Challenges of Vector Graphics¶
This section aims to summarise why vector graphics are challenging to work with in the context of Deep Learning. The focus will be on generative models and SVG, as the common data format for vector graphics.
To the author, the following aspects appear to be the key challenges:
Data representation
Rasterizing is not a trivial function
Ambiguous SVG source of a PNG
Linear interpolation in case of step changes
Each key challenge shall be discussed below.
Key challenges¶
1. Data representation¶
Requirement of numeric tensors (largely solved)¶
Deep Learning models expect a numeric tensor. However, the common vector graphics format SVG is XML-based and, thus, a text file in the first instance. This is very different from pixel-based raster images which already come as an array of RGB(A) values and, thus, in a tensor format.

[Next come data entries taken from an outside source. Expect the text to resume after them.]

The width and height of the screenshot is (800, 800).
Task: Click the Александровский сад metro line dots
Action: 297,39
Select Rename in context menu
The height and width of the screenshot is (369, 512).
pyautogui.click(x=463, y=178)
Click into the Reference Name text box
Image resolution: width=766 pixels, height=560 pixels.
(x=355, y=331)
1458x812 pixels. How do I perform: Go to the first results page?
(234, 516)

So, how do we represent a vector graphic as a numeric tensor?
SVG is a complex format¶
SVGs can have groups of elements and multiple layers. The SVG format not only defines simple paths but also allows for quadratic and cubic bézier curves as well as other pre-defined SVG primitives (such as rectangles, circles etc.). Shapes can be filled or just an outline. Relevant information can be in CSS files, style tages, attributes of groups etc.
The list of SVG elements (the tags) and the list of SVG attributes that a browser needs to deal with is long.

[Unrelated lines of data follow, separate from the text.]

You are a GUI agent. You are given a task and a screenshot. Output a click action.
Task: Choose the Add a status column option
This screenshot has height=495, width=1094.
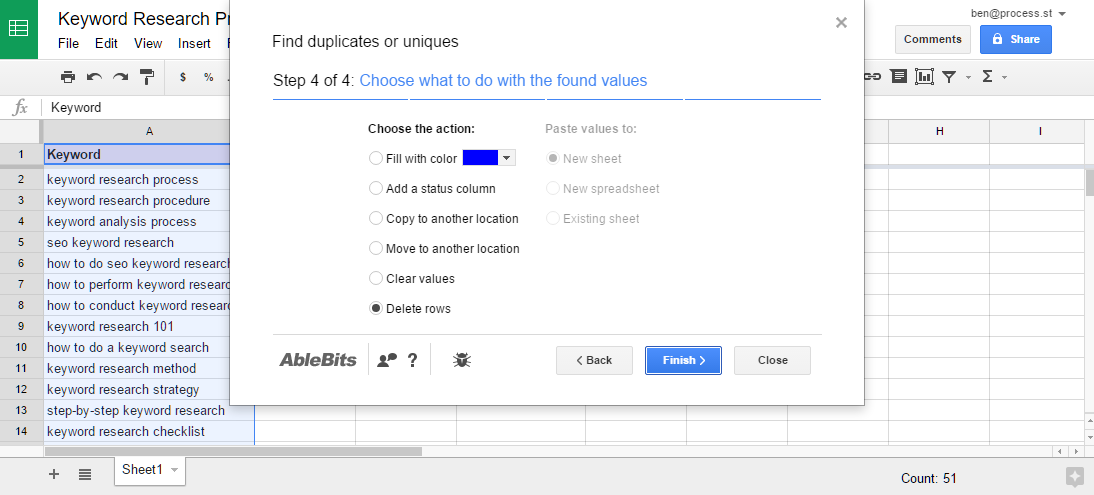click(432, 189)
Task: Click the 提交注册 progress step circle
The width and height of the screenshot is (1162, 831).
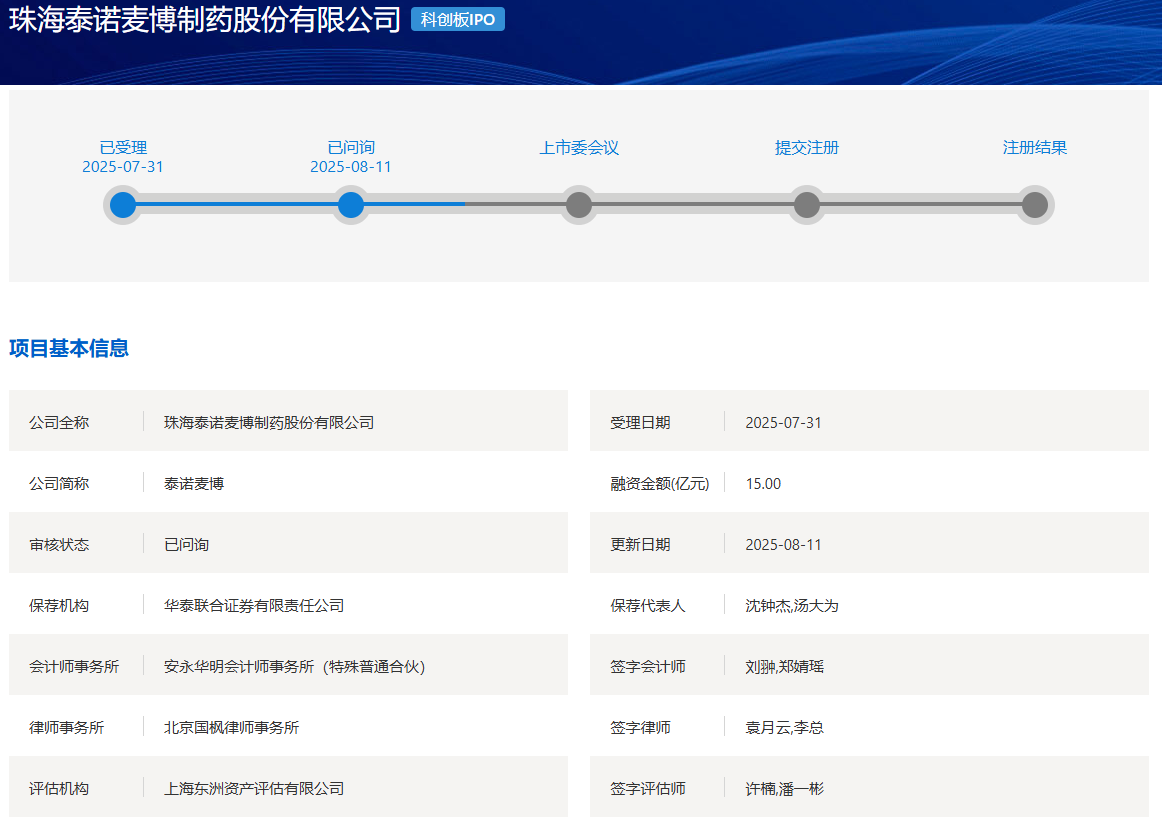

If we cannot represent all of these (likely!), then we need to simplify and focus on the most common ones. SVGs can contain animations and all sorts of other Web technology (scripts, …) that need to be ignored.

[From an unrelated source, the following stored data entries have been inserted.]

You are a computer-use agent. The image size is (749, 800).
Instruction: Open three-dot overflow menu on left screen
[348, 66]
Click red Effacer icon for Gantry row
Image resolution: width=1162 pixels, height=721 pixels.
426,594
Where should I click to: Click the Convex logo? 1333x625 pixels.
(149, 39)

The complexity of the SVG format is a major reason why learning from rasterized images is preferred. Attempting to read all relevant information into a numerical feature vector may easily seem like reinventing the wheel – since browsers have already implemented renderers that convert all the information into a raster image.
Graph structure inherent to SVGs¶
Since SVG files are XML-based, they also allow for deeply nested tags. This forms a hierarchical structure, a graph of nodes and attributes. In raster images, there is no hierarchy of pixels.
What does this graph structure mean for the data representation and the suitability of specific models?
A loss function makes more sense in raster space than in SVG space¶
Defining a loss function in SVG space does not seem to be the right approach. Instead, we want to achieve a specific visual result.
2. Rasterizing is not a trivial function¶
Translating an SVG to its visual representation is not trivial and not as straightforward as it is for a raster image with (R,G,B) pixel values. SVGs have layers. Elements can be partially occluded. Mathematical descriptions of shapes have to be converted into the RGB pixel values.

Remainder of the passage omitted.